- **What the task asks**
Restate, exactly as written, the entries below from the line that holds "You are a computer-use" through the line that holds "Task: Click the". Pictures are not part of the copy.

Source data
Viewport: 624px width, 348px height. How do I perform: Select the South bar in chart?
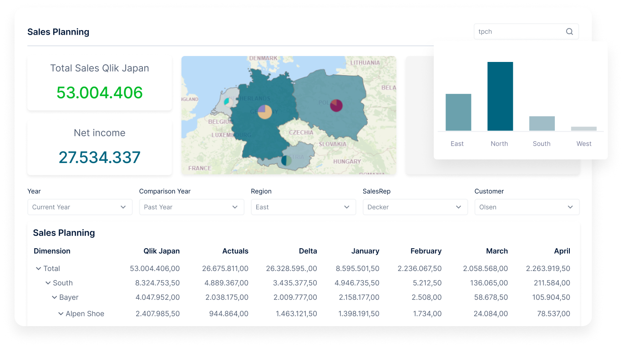542,123
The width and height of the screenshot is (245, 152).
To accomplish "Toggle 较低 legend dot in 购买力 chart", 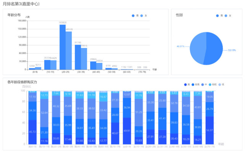I will tap(210, 85).
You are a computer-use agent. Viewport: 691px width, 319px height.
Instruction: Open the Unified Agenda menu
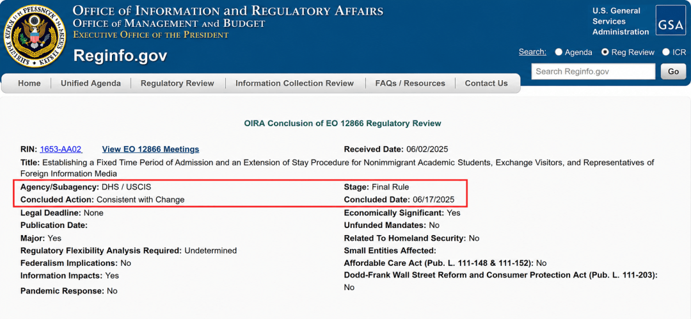[91, 83]
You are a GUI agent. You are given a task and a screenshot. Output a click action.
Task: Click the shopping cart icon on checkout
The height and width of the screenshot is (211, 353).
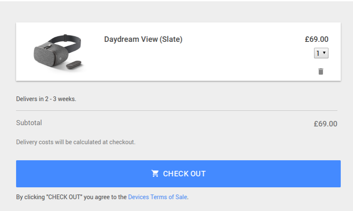(x=155, y=173)
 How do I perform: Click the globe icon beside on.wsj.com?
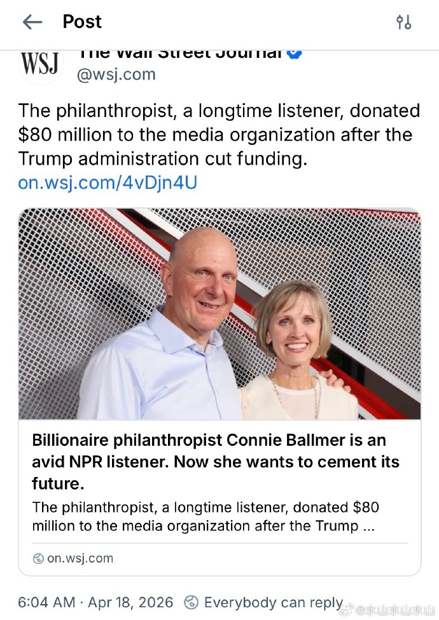pyautogui.click(x=38, y=559)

- **Result**
You are a computer-use agent. Viewport: 691px width, 319px height.
Instruction: Open the Unified Agenda menu
[91, 83]
You are a GUI agent. You are given a task and a screenshot. Output a click action.
Task: Click the shopping cart icon on checkout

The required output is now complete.